▶ Directions
Duplicate the part of the records that runs from the very start through the line containing "pyautogui.click(x=436, y=525)", including that line.

▶ Supplied information
-------

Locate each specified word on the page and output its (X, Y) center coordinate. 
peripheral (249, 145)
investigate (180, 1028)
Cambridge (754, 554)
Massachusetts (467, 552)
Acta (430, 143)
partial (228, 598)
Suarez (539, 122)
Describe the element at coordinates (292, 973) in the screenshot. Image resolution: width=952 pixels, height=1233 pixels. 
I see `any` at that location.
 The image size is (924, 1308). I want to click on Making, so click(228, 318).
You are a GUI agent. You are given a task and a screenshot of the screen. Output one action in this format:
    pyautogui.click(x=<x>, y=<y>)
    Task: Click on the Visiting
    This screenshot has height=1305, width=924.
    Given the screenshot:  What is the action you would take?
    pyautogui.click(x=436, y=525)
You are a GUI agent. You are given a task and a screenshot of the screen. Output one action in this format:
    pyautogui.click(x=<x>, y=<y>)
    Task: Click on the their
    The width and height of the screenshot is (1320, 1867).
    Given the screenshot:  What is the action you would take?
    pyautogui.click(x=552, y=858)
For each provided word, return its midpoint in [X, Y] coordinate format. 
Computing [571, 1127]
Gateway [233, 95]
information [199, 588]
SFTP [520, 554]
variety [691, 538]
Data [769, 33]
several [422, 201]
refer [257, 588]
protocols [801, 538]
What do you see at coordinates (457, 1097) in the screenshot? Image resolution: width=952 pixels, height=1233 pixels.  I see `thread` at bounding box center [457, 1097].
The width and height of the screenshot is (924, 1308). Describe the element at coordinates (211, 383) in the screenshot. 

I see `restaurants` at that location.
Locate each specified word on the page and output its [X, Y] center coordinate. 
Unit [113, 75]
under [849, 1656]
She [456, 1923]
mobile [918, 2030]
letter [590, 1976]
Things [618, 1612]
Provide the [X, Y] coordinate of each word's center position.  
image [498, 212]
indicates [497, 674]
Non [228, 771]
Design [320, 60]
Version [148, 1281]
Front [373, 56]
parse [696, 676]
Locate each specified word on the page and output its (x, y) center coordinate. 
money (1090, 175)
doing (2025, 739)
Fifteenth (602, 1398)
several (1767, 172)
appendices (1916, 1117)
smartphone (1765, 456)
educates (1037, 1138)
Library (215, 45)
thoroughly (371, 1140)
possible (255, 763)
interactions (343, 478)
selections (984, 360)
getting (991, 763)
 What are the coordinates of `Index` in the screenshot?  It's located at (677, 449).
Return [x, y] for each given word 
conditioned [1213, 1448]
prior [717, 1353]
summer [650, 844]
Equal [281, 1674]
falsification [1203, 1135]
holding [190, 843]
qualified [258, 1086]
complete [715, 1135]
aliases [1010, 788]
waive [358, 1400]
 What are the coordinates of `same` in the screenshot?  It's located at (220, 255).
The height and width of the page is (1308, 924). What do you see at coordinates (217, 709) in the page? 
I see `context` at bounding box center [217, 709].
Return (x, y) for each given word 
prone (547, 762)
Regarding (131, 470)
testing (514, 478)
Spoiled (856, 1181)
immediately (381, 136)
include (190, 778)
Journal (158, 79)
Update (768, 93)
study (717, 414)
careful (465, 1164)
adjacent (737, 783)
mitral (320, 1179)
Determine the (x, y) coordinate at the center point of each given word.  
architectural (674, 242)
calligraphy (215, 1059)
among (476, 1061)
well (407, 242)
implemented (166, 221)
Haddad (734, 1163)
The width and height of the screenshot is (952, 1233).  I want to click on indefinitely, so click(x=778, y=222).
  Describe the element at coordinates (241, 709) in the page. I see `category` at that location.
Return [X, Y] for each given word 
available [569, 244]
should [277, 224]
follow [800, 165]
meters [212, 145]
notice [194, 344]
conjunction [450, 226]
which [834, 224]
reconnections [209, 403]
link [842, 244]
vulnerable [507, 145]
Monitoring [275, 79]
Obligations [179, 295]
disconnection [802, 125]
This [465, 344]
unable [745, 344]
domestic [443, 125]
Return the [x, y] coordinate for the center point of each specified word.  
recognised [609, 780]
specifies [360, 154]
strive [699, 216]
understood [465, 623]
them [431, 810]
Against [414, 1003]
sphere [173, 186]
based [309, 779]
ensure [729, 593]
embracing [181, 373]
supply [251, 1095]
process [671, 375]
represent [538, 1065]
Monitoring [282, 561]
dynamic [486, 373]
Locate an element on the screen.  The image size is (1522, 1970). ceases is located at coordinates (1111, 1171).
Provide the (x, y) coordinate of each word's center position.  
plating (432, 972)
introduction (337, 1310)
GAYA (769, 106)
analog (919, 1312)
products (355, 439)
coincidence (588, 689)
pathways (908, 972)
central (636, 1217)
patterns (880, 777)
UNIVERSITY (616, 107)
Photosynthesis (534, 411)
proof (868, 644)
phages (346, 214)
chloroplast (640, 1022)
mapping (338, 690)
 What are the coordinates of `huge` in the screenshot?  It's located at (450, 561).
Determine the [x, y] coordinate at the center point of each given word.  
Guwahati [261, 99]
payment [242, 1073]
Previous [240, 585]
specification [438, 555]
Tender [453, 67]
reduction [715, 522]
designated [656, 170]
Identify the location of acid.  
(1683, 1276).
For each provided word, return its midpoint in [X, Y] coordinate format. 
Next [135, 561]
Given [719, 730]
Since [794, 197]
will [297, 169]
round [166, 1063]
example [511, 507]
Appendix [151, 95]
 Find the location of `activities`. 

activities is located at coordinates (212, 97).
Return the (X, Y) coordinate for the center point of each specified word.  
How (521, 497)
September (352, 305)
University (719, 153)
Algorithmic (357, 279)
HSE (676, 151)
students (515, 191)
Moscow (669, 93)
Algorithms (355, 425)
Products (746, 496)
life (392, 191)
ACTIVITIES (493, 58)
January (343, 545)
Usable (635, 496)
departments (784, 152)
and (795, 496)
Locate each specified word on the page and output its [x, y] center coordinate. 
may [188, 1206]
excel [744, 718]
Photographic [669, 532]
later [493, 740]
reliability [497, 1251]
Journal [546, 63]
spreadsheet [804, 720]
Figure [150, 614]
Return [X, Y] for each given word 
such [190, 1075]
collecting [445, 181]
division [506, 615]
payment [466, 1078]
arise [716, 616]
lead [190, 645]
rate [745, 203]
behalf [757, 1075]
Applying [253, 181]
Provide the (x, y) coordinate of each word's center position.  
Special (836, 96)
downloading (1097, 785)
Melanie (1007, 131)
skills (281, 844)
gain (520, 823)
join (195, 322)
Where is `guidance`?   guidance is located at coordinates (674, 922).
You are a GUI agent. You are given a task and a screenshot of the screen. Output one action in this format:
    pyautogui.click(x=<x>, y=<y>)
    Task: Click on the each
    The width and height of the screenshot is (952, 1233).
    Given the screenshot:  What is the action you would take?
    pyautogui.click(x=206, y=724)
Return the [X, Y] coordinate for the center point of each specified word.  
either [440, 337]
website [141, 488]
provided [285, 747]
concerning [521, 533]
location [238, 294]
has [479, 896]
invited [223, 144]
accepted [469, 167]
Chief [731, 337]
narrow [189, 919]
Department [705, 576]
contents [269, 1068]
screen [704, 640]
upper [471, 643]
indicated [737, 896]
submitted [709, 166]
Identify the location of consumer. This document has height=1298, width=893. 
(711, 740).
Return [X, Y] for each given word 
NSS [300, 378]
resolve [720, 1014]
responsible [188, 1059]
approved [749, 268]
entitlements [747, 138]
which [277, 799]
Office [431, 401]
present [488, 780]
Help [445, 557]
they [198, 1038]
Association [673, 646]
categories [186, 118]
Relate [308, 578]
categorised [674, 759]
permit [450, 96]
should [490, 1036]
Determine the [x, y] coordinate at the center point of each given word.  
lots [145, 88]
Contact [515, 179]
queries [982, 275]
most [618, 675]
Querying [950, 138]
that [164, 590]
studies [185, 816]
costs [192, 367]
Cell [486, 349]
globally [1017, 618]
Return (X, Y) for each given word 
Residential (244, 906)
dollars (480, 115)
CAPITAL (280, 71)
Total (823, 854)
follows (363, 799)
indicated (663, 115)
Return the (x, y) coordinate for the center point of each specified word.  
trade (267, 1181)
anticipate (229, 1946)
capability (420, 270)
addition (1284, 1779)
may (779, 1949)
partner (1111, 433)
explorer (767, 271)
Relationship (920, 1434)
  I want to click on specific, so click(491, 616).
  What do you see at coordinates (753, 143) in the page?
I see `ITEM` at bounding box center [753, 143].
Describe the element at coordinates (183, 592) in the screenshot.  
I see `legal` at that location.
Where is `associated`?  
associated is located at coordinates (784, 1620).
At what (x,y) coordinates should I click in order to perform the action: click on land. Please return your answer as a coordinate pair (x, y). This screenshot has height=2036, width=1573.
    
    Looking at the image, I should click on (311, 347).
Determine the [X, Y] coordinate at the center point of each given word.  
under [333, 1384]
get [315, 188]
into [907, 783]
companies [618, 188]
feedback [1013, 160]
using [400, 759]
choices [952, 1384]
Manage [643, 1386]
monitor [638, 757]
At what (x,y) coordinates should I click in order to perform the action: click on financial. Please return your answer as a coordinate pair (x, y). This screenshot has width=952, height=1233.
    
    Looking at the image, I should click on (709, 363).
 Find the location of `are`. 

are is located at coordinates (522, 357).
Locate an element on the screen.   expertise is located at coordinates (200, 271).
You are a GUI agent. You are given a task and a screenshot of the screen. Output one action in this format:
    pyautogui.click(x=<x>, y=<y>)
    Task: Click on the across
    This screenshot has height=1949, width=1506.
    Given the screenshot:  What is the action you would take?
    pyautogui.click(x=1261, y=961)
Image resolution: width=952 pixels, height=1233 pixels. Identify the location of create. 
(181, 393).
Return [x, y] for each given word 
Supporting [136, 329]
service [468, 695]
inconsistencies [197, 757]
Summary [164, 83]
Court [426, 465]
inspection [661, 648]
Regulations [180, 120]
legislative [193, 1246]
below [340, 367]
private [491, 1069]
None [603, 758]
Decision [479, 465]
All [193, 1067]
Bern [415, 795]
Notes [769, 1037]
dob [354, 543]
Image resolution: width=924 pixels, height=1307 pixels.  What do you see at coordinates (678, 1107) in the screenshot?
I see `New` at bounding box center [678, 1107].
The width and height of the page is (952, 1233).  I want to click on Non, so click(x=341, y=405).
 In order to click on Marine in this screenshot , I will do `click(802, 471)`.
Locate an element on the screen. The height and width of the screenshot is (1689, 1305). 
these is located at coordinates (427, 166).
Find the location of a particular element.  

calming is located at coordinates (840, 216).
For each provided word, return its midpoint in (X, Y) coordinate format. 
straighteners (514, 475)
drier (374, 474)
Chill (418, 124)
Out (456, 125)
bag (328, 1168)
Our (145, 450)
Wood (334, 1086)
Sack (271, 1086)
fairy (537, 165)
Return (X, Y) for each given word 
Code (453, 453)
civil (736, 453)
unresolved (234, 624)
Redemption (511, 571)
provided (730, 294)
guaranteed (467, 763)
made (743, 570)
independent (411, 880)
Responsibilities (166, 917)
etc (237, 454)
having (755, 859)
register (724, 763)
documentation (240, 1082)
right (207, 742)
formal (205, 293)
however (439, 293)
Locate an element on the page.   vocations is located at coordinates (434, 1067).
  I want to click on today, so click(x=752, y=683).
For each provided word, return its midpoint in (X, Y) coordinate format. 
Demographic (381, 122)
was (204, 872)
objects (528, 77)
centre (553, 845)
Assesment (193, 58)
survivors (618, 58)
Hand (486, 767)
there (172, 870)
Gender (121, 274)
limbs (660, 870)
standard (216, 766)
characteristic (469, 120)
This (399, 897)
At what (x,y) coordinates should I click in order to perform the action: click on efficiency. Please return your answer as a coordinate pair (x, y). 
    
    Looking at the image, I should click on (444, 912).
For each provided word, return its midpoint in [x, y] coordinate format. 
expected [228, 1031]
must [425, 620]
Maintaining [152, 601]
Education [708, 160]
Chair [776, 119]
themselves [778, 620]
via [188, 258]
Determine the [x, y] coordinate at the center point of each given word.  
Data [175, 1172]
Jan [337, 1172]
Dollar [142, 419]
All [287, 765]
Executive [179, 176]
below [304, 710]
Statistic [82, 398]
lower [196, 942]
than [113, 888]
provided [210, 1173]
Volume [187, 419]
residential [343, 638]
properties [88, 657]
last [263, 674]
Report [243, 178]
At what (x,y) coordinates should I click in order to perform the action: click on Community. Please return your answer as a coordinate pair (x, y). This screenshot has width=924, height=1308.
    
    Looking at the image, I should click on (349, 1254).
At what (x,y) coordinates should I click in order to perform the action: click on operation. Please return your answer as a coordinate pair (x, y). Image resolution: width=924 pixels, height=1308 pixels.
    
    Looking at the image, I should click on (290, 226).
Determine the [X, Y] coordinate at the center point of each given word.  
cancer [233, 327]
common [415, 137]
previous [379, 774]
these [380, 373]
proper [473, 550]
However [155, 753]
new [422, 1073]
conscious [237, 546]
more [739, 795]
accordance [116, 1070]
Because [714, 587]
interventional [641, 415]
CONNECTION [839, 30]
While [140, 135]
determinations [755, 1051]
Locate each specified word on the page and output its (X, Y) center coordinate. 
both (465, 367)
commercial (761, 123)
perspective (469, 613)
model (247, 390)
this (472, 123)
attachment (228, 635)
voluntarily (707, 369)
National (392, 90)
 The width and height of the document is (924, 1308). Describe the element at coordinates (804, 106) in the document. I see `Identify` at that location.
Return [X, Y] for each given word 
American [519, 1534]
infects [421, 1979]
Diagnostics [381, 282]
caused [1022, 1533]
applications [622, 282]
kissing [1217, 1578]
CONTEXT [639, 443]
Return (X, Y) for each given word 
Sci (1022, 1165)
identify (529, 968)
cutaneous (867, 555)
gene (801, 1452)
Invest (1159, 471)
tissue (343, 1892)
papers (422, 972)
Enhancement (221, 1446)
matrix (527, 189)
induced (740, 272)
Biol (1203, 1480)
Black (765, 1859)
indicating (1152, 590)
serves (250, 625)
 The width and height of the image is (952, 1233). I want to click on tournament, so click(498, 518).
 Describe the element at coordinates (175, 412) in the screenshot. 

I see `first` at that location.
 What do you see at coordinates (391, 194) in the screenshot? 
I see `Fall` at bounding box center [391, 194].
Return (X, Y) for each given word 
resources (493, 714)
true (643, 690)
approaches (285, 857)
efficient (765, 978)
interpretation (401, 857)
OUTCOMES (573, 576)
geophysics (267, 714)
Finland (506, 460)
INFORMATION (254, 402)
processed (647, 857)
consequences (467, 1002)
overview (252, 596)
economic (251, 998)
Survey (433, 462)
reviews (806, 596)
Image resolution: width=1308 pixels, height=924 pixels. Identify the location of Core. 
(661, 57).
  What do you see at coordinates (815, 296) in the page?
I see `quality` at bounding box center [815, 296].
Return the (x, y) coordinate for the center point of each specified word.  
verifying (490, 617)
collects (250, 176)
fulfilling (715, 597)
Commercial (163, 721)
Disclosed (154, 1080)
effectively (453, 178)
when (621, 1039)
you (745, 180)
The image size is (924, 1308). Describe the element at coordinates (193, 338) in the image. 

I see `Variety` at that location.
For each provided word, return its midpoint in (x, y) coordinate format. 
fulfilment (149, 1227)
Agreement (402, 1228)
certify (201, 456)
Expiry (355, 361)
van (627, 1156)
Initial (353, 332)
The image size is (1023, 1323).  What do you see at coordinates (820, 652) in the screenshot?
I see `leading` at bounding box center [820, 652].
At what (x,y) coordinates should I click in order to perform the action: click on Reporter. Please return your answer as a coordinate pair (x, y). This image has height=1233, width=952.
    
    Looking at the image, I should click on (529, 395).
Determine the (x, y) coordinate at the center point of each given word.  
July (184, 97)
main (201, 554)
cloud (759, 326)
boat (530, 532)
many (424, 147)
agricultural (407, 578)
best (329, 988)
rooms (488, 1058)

-------

▶ Output of the task
Locate each specified word on the page and output its (X, Y) center coordinate. 
peripheral (249, 145)
investigate (180, 1028)
Cambridge (754, 554)
Massachusetts (467, 552)
Acta (430, 143)
partial (228, 598)
Suarez (539, 122)
Describe the element at coordinates (292, 973) in the screenshot. Image resolution: width=952 pixels, height=1233 pixels. 
I see `any` at that location.
 The image size is (924, 1308). I want to click on Making, so click(228, 318).
You are a GUI agent. You are given a task and a screenshot of the screen. Output one action in this format:
    pyautogui.click(x=<x>, y=<y>)
    Task: Click on the Visiting
    This screenshot has height=1305, width=924.
    Given the screenshot:  What is the action you would take?
    pyautogui.click(x=436, y=525)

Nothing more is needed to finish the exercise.